● BRIEF
A verbatim repetition of the data below is requested, without images.

● DATA SECTION
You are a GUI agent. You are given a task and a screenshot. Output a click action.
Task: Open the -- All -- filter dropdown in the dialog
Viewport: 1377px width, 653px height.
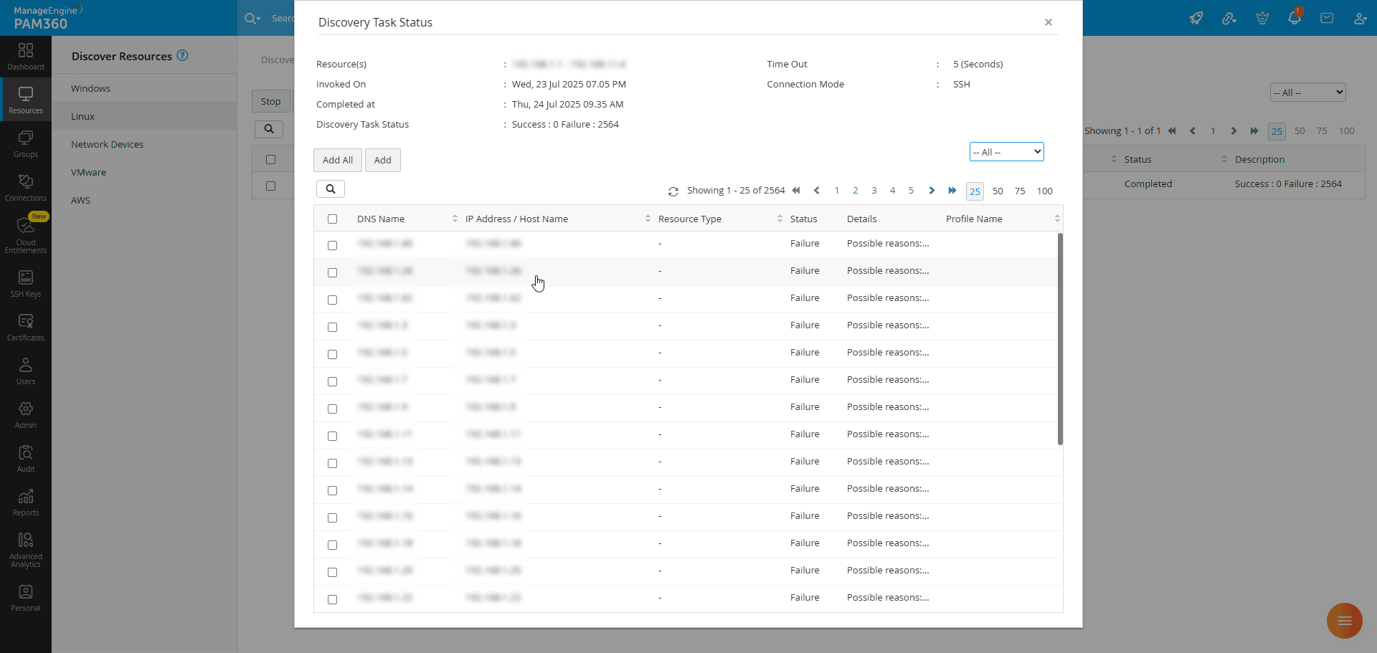tap(1006, 152)
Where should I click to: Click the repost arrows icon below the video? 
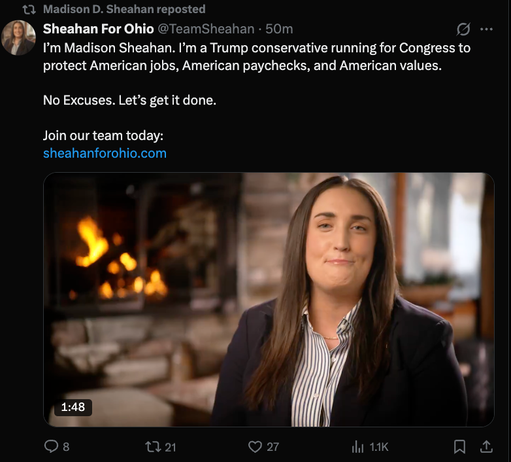[x=152, y=446]
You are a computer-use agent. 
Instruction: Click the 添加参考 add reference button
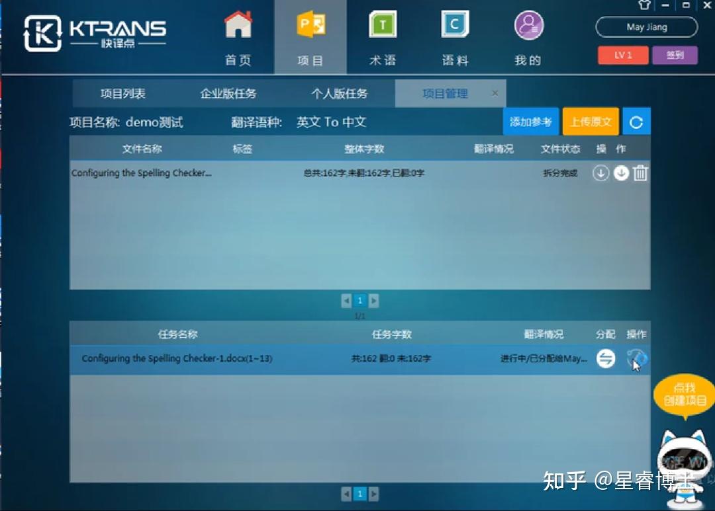pos(531,121)
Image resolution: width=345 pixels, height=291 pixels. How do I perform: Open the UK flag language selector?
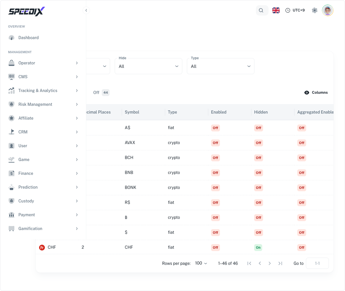coord(276,10)
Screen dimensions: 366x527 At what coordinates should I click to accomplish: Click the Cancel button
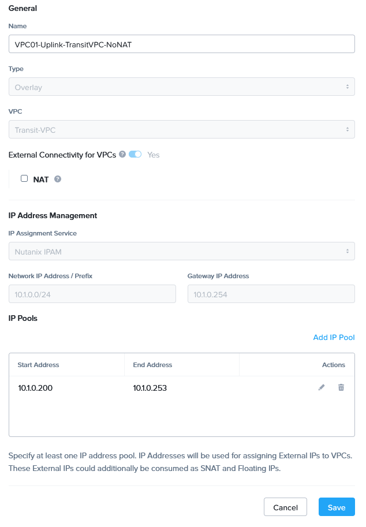(285, 507)

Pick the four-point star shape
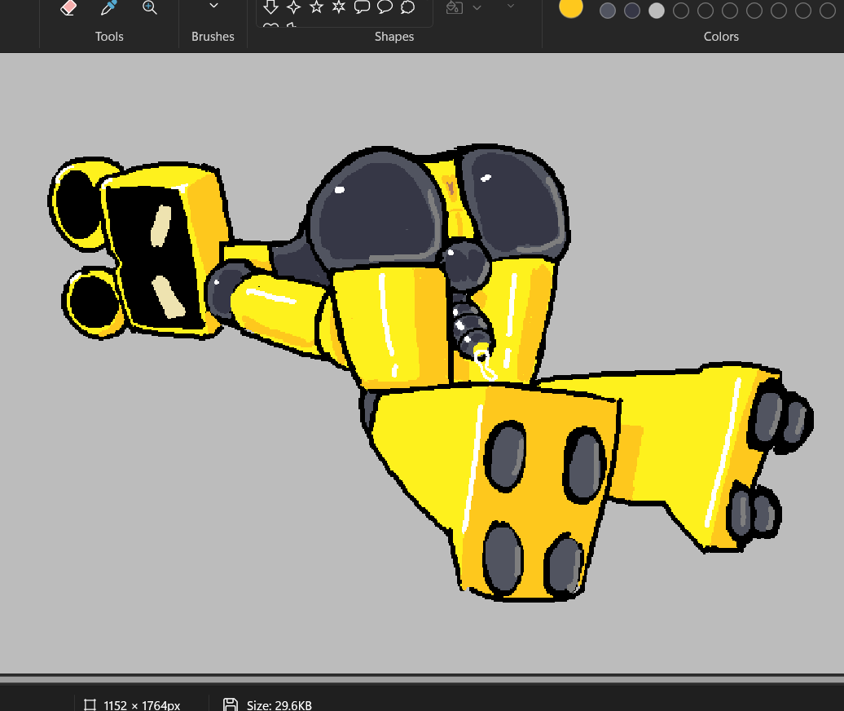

● FINISHED EXERCISE
You are a GUI agent. You are given a task and a screenshot. Output a click action.
Task: Open the -- All -- filter dropdown in the dialog
Viewport: 1377px width, 653px height.
tap(1006, 152)
Where should I click to: Click the repost arrows icon below the video? 
[x=152, y=446]
You are a computer-use agent. 
Instruction: Click the 添加参考 add reference button
pos(531,121)
Image resolution: width=345 pixels, height=291 pixels. How do I perform: Open the UK flag language selector?
coord(276,10)
Screen dimensions: 366x527 At what coordinates should I click to accomplish: Click the Cancel button
(285, 507)

Pick the four-point star shape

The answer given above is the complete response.